There are a few points in Matt’s critique of Derrida that I find myself returning to in my head, and it is on these that I want to focus. First, he calls Derrida out on saying that there are divisions between humans and animals: “not…that there is no limit between ‘animals’ and ‘man’: it is because I maintain that there is more than one limit, that there are many limits” (146). This statement seems, to me, in keeping with a conservative streak underlying much of Derrida’s self-positioning in relation to matters of law. Derrida is no revolutionary: when he revolutionizes philosophy by deconstruction, it is out of an apprehension of the unrecognized excesses of a belief in self-presence (Heidegger being the greatest example, but also the tremendous cruelties carried out in the name of Cartesianism or positivism and kinds of Marxism). So it does not surprise me that Derrida is willing to say “many limits” rather than “no limits.” The question would be whether these Derridean limits would function as gates for oppression, as past generic limits have. The argument I imagine coming from Derrida is that these are transient limits and that they are necessarily instantiated within the ethical moment. Matt’s point is well taken: if Derrida wants a new taxonomic hierarchy, give him the boot. But if he is parasitizing the language of taxonomy to describe singularity, there is no conflict with his typical position (in his written texts rather than interviews) on animals and ethics.

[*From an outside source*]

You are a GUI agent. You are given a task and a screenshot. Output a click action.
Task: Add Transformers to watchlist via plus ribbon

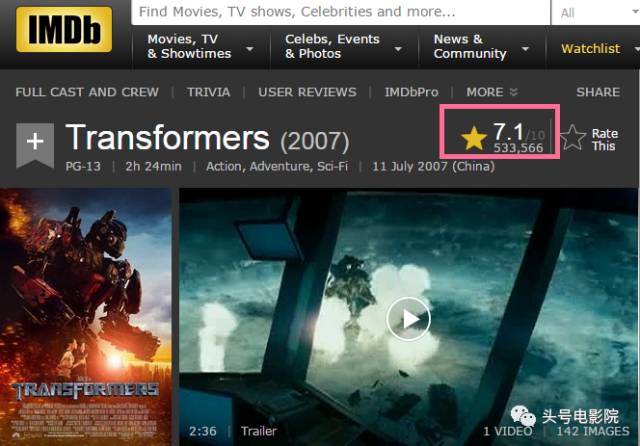(35, 145)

The second major point of discussion is the relation between vegetarianism and deconstruction, specifically in Derrida’s writings. As we know, Derrida gives full ethical otherhood to nonhuman animals. There is a great section of his interview with Roudinesco where he goes on the offensive (as much as Derrida “the power of powerlessness” ever does) in confronting her with the realities underlying her desire to eat meat. It seems intuitive that not eating animals would be a fundamental consequence of this respect for animals. However, Derrida remains agnostic about vegetarianism because it can be deconstructed. This is especially true today, when animal (by)products have been spectralized into seemingly unrelated goods. Are we going to consume nothing? How do we draw a line in the sand without committing the cardinal sin of deconstruction?

Matt concurs with Derrida that deconstruction and a deconstructive respect for animals does not entail vegetarianism (Scu linked to Matt’s article on the subject a couple posts ago; I haven’t gotten a chance to read it, so forgive me if you answer my questions there). For my part I endorse their line of argument. However, this does not mean vegetarianism is incompatible with deconstruction. It means that the pledge of respectful consumption must be renewed continually, as any ethical relation must be continually open to the future and constituted in its arriving. It is somewhat baffling to me that Derrida would not himself sign on to vegetarianism, given the great and senseless suffering inflicted by the meat industry, with the minor human caveat that his vegetarianism remains impure.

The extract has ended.